SOUND: MUSIC FOR PLACES

Just as architects integrate elements in the surrounding environment into the work, musicians can incorporate ambient sounds into the music.

Using mobile devices, users can create "soundtracks" that blend natural ambient sound with composed sound or music.

Indoor and outdoor locations with unique ambient sound characteristics are scouted, recorded, then pieces are composed that blend in the background elements.

Music For Places is essentially an attempt at a synergy between extramusical sounds naturally occurring in spaces and music scored against it--such that every time you return to the place, there is a piece already composed for it. (Like a sound sculpture).

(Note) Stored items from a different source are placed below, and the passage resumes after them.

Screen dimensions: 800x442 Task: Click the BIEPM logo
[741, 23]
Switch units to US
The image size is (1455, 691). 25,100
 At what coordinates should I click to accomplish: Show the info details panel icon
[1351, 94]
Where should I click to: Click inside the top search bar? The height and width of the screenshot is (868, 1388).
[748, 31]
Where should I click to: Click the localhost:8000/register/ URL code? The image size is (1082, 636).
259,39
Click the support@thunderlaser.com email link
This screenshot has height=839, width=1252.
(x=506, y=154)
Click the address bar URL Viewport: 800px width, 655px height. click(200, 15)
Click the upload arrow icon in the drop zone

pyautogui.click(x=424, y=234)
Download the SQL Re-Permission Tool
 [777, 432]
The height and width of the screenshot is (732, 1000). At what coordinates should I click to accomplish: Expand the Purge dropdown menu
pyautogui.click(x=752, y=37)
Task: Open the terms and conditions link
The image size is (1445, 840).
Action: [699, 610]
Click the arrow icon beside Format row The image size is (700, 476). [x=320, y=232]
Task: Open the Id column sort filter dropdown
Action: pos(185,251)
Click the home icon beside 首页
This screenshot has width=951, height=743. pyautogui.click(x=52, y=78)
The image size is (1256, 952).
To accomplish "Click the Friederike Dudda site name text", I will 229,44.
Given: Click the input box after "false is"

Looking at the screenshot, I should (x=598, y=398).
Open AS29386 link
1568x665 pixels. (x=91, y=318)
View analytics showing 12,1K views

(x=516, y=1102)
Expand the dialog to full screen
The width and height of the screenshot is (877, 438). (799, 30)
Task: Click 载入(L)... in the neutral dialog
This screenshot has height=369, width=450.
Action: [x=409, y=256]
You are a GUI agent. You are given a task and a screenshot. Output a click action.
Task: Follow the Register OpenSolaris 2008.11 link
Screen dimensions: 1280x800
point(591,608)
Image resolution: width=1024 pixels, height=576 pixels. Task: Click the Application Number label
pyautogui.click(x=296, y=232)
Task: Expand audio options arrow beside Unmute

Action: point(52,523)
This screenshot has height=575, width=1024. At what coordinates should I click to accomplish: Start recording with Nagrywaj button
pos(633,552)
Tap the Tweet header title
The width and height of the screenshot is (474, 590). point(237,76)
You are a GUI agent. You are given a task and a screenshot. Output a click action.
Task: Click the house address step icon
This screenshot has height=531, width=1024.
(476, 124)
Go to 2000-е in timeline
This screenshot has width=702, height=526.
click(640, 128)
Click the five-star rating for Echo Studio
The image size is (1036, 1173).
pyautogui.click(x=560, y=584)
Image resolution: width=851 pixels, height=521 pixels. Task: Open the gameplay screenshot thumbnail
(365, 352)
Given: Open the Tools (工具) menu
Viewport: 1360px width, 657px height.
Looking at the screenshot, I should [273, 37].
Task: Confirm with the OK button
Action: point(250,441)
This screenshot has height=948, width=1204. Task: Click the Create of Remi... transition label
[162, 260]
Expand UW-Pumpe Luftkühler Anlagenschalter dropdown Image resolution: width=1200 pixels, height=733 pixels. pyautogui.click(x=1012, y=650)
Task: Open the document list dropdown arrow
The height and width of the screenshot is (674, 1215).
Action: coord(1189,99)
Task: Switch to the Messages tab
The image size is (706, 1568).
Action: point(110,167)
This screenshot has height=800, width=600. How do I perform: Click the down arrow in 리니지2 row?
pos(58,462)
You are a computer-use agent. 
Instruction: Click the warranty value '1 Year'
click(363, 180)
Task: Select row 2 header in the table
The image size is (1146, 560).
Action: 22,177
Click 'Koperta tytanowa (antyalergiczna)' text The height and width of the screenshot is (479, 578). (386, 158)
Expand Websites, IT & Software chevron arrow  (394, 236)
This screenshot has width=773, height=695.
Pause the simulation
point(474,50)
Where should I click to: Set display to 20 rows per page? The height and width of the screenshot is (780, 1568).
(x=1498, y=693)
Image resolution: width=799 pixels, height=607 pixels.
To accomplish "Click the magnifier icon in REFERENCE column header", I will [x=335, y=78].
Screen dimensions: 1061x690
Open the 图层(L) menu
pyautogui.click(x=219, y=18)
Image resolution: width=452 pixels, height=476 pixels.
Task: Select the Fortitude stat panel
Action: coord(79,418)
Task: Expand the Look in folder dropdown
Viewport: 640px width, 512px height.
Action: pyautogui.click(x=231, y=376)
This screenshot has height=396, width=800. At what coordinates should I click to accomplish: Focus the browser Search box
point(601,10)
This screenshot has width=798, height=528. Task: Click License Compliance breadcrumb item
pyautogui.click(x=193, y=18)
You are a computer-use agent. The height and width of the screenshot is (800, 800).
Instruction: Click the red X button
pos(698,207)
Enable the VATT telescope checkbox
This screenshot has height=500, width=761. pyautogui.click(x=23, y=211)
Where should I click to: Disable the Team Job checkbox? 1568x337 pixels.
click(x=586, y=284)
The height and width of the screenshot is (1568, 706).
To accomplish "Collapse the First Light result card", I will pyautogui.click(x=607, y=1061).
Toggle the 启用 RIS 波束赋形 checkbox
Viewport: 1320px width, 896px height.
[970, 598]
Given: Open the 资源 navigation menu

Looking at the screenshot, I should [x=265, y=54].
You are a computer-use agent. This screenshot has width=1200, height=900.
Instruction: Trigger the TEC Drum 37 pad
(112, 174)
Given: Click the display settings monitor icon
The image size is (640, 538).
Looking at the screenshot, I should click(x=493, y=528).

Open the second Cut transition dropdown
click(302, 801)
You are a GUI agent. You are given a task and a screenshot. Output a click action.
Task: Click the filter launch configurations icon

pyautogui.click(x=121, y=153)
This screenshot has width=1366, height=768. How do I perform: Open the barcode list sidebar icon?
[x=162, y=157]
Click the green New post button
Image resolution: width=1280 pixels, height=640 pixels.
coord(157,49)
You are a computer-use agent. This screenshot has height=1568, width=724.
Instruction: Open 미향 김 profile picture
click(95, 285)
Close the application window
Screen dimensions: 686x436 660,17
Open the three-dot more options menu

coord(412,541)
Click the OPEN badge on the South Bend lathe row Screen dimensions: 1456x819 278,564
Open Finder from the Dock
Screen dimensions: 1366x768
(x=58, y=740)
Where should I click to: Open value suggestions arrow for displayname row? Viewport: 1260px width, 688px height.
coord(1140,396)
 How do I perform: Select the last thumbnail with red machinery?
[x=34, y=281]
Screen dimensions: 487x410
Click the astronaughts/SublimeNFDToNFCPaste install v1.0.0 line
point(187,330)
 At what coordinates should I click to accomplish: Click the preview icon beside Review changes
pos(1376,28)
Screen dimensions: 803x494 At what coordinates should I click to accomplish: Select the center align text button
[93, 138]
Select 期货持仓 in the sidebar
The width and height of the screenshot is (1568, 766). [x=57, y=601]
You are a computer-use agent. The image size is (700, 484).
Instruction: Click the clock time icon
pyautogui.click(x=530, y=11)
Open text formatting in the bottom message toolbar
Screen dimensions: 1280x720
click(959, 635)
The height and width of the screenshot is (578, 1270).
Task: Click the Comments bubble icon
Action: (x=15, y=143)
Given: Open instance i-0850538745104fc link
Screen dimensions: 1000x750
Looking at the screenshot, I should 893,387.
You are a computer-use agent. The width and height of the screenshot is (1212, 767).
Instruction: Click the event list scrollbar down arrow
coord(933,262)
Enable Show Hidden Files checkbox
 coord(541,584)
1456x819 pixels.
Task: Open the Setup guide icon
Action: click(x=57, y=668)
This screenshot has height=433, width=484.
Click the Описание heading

The works can also serve a documentary function to preserve sounds of places after they are razed or relocated.


THOUGHTS ON FIELD AUDIO

(On Foreground/Background Elements...)
Places sometimes have sounds which have pitch, such as mechanical sounds of motors or squeaky ceiling fans. In a context of attempting to use this as background for music, one would have to scout locations where this is happening continuously and record it. I was in a grocery store once where there was an old freezer that was emanating a G natural (or something), along with a rhythmic squeak, and I though 'I wish I had a way to record this! Of Course, one would have to go back there once the music is composed to get the full effect, and the freezer might have been replaced. [more...]

Memory "Landmarks"
When you hear something for the second time, your mind returns to 'memory landmarks' set on first hearing, and are automatically recalled on second review. [more...]

The Changing Uses of Field Recordings
Field recording is the analog to documentary photography. It has a profound impact if it is encoded to other memories that may have taken place in that location. Even if you don't know who they are or where it is, you can fill in your own narrative. In essence, field recordings are staged recordings, similar to staged photography. They capture the essences that might have been there more vividly than if they were taken as a 'snapshot'. Snapshot recording is done without preparation or planning, and relies on chance to capture the place--whereas field recording has clearer objectives. [more...]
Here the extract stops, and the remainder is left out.